Ma se Giumancu vuole sacrificare il dissidente Paninoprosciutto ( perché stanca del suo inveire contro il Tumpaiesimo) ed al momento del rituale il gioco si blocca?
Le opzioni sono svariate: Panino si salva calcio d’angolo grazie ad una svista del gioco (facendo di fatto fallire la mini quest di Giumancu), Panino sarà solo un vecchio ricordo (vanificando ancora una volta gli sforzi per completare la quest per mancanza di materia sacrificale) oppure ancora, tutti felici e contenti, quest completata e Panino e Giumancu amici per la pelle come se niente fosse.
Purtroppo questi esempi sono un pochino forti ed esagerati, ma non nego che effettivamente ho riscontrato diverse difficoltà in alcune parti del gioco proprio per il continuo non riuscire a compiere attività di questo tipo. In alcuni casi ho dovuto scegliere alcuni comandamenti proprio in base al rischio elevato di non riuscire a compiere determinate azioni con successo nel momento giusto.
Un malus che influenza lo svolgimento lineare del gioco, soprattutto nella sua versione per console (che speriamo venga migliorata in futuro grazie a qualche patch), ma allo stesso tempo non nega di godersi questo affascinante titolo, seppur con qualche riserva e qualche accortezza in più da tenere in conto.

Conclusioni
In conclusione, cosa aspettarsi da Cult of the Lamb?
Sicuramente, la fatica di Massive Monster e Devolver Digital ha tutto il potenziale per incuriosire e appassionare una grandissima fetta di pubblico. Un gameplay semplice, pulito e simpatico accompagnerà il giocatore per tutta la durata di questo titolo.

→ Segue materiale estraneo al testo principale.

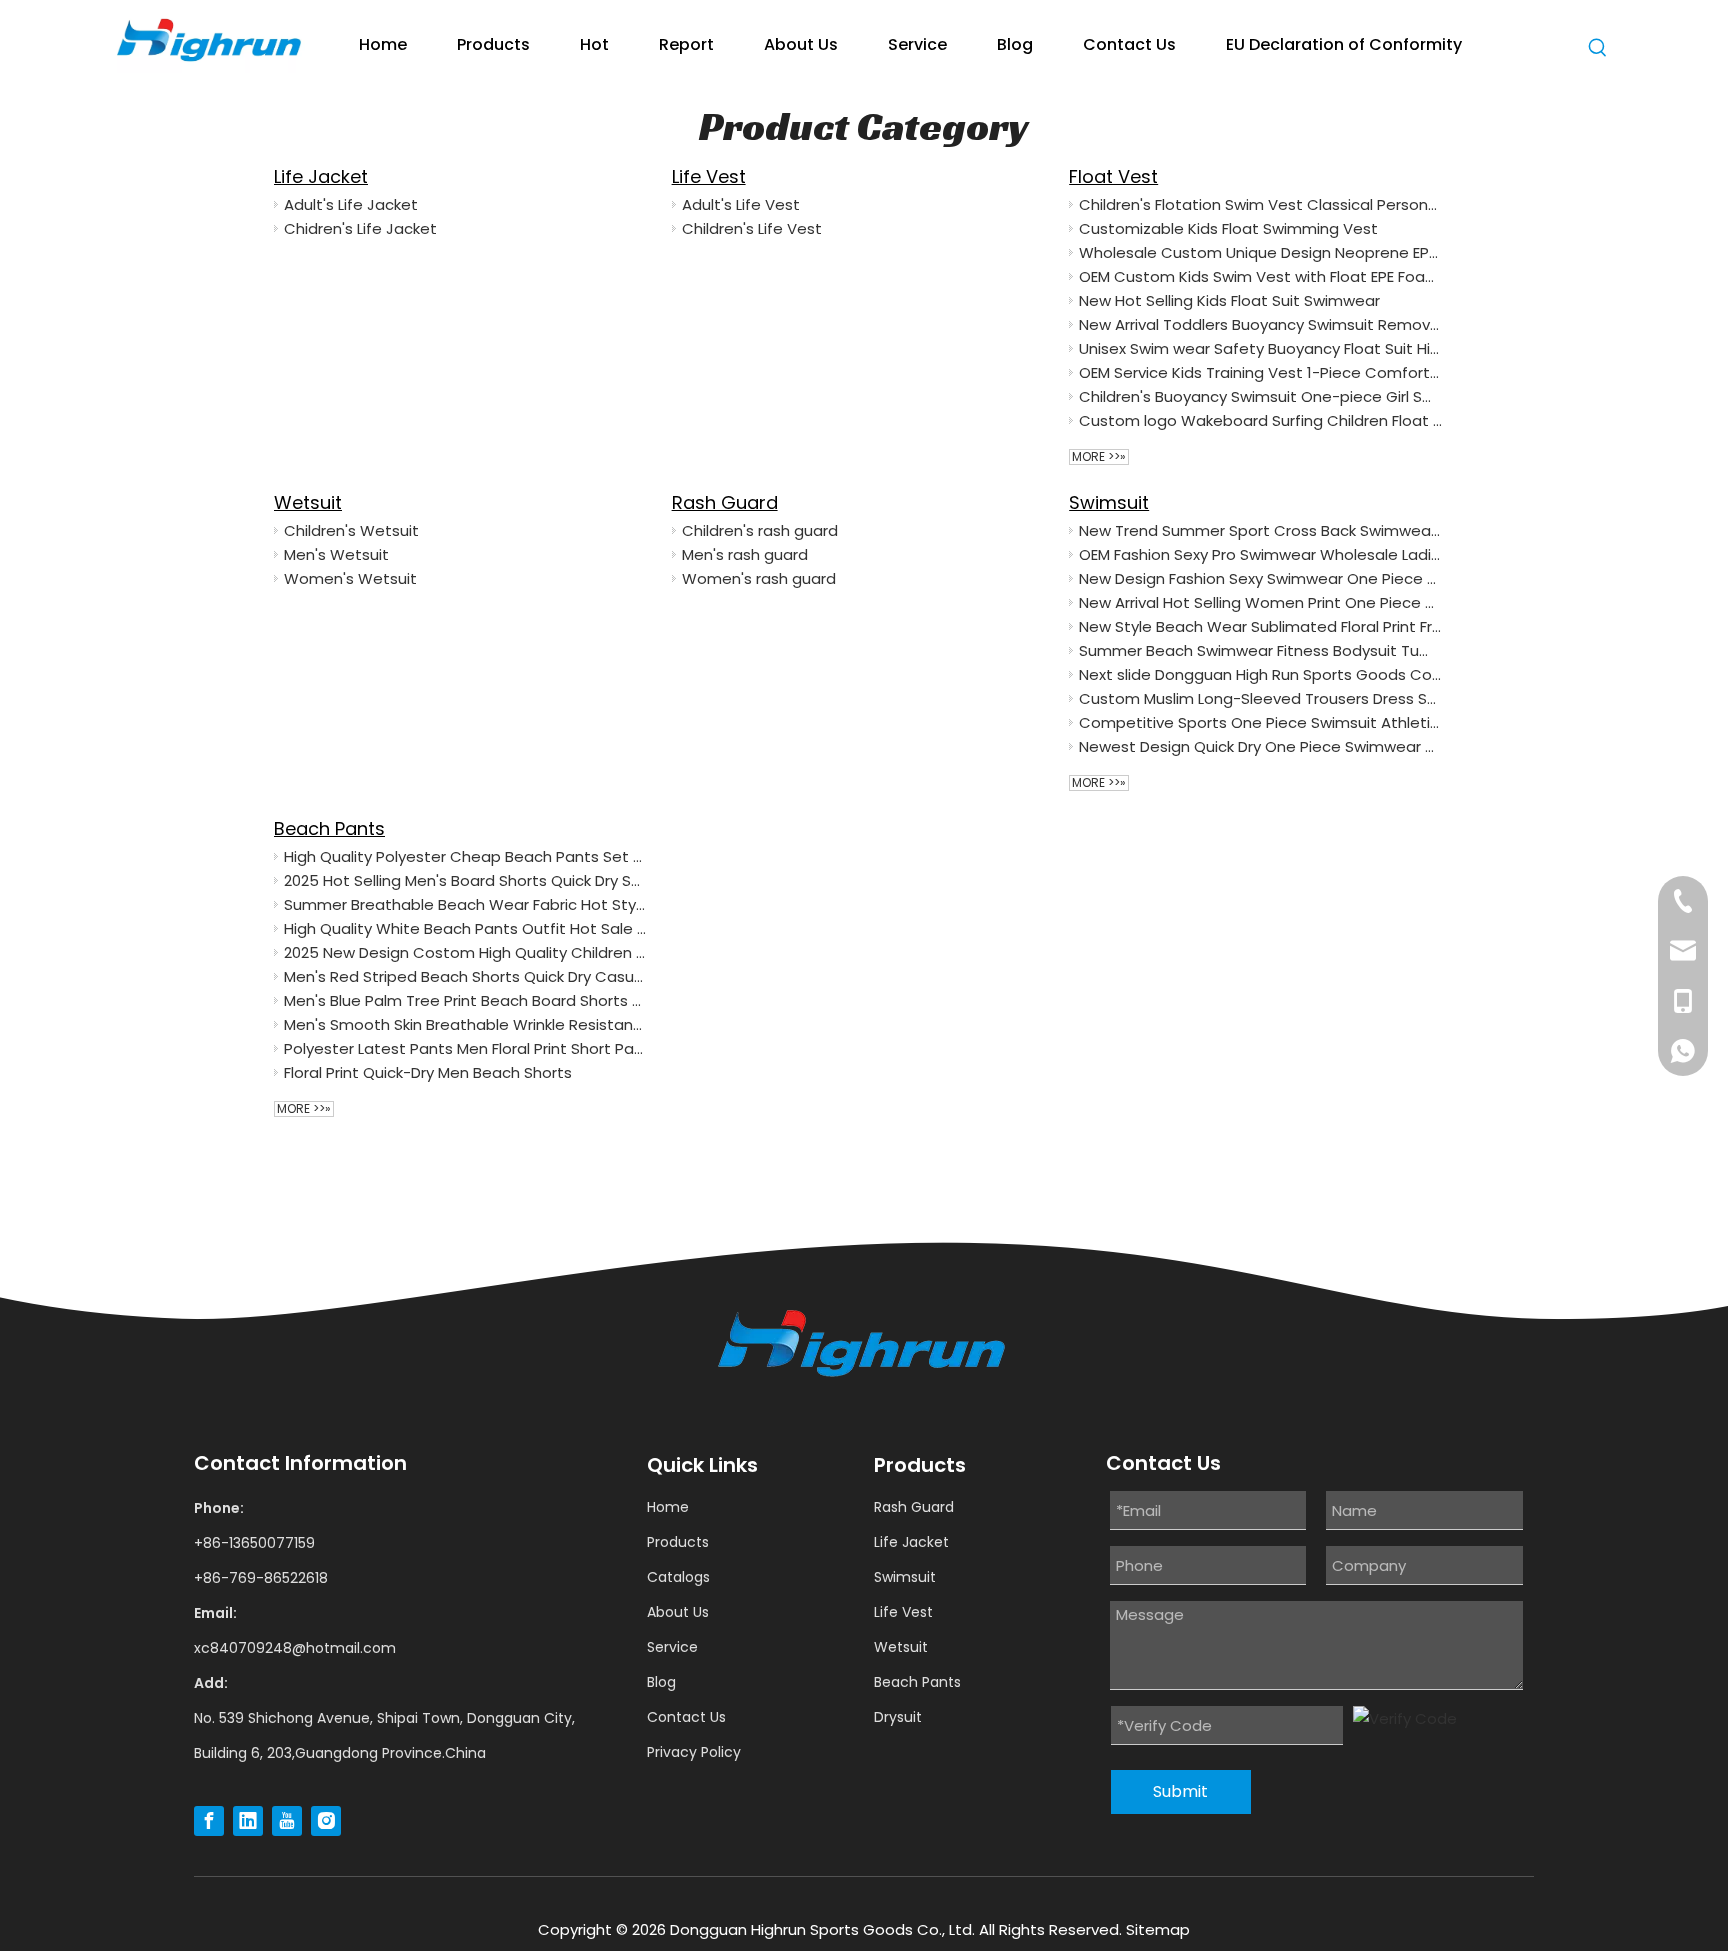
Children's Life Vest (752, 228)
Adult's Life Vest (741, 204)
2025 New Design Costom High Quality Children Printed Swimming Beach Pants (466, 952)
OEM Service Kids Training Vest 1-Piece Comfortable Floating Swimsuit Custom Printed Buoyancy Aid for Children (1261, 372)
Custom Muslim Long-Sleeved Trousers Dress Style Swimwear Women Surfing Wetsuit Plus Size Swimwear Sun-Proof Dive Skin (1261, 698)
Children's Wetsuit (351, 530)
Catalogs (678, 1577)
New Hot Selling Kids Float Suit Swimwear (1229, 300)
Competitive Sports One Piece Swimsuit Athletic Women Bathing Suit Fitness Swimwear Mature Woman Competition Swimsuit (1261, 722)
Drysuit (898, 1717)
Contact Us (686, 1717)
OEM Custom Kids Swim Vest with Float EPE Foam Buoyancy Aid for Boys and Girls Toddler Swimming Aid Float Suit (1261, 276)
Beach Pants (329, 828)
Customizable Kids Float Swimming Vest (1228, 228)
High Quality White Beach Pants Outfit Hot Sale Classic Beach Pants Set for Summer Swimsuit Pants (466, 928)
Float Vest (1113, 176)
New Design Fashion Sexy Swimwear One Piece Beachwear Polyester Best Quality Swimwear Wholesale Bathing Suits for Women (1261, 578)
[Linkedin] (248, 1821)
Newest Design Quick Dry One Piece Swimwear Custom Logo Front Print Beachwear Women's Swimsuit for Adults (1261, 746)
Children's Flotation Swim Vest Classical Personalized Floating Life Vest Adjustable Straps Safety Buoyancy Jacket (1261, 204)
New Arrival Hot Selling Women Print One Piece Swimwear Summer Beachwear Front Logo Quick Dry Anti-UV (1261, 602)
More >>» (1099, 457)
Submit (1180, 1791)
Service (672, 1647)
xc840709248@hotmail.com (295, 1648)
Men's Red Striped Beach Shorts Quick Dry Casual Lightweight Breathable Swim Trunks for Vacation (466, 976)
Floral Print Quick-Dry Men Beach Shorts (428, 1072)
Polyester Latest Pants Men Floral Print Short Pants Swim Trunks (466, 1048)
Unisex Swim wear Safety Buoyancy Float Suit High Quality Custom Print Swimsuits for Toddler (1261, 348)
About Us (678, 1612)
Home (668, 1507)
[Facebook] (209, 1821)
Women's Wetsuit (350, 578)
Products (678, 1542)
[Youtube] (287, 1821)
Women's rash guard (759, 578)
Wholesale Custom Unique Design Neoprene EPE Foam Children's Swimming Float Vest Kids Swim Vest (1261, 252)
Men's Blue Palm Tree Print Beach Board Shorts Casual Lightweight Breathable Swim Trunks (466, 1000)
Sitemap (1158, 1929)
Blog (661, 1682)
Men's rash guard (745, 554)
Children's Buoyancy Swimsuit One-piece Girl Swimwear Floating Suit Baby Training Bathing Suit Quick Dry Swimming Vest (1261, 396)
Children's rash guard (760, 530)
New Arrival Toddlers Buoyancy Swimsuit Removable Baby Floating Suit (1261, 324)
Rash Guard (725, 502)
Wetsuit (308, 502)
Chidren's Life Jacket (360, 228)
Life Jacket (321, 176)
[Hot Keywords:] (1598, 51)
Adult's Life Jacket (351, 204)
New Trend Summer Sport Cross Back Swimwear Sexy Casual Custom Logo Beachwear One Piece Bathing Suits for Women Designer (1261, 530)
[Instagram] (326, 1821)
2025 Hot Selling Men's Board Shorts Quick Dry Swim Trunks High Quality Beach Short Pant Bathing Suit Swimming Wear (466, 880)
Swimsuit (1109, 502)
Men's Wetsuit (336, 554)
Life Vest (709, 176)
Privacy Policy (694, 1752)
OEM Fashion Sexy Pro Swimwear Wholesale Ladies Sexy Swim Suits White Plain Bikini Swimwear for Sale (1261, 554)
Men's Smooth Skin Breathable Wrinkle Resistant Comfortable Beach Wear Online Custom (466, 1024)
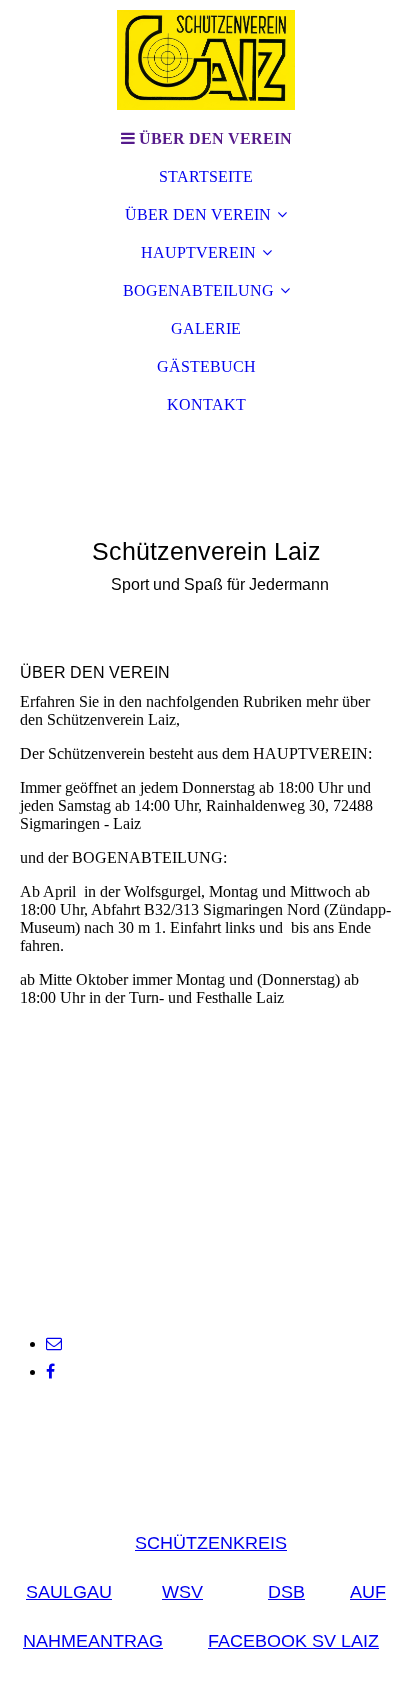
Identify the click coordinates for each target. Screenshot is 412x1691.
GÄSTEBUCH (206, 366)
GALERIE (206, 328)
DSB (286, 1592)
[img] (206, 60)
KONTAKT (206, 404)
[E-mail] (54, 1343)
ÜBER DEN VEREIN (198, 214)
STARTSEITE (206, 176)
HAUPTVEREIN (198, 252)
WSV (182, 1592)
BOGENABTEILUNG (198, 290)
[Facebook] (50, 1371)
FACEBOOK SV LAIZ (293, 1641)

Il binomio tra roguelike e gestionale è solido, divertente e capace di far perdere diverse ore di gioco nello scegliere quali migliorie apportare per affrontare con più facilità i vari dungeon del gioco, seppur va ammesso che il lato gestionale è maggiormente influente nella prima parte di gioco che nella seconda, mentre al contrario, l’affrontare i dungeon rimarrà quasi sempre sulla stessa linea di difficoltà.
Attualmente mi sento di suggerire l’acquisto del titolo nella sua versione PC, in quanto al momento risulta essere la versione migliore (e maggiormente corretta) del gioco. In caso invece vogliate provare questo titolo su console, alcune scelte in gioco risulteranno quasi obbligate rispetto ad altre, per limare quanto possibile la percentuale di fallimento di alcuni passaggi.
Inoltre so che volete sapere che fine hanno fatto i nostri eroi Paninoprosciutto e Giumancu, ma i segreti del culto del Tumpaiesimo rimarranno sepolti con esso, per sempre!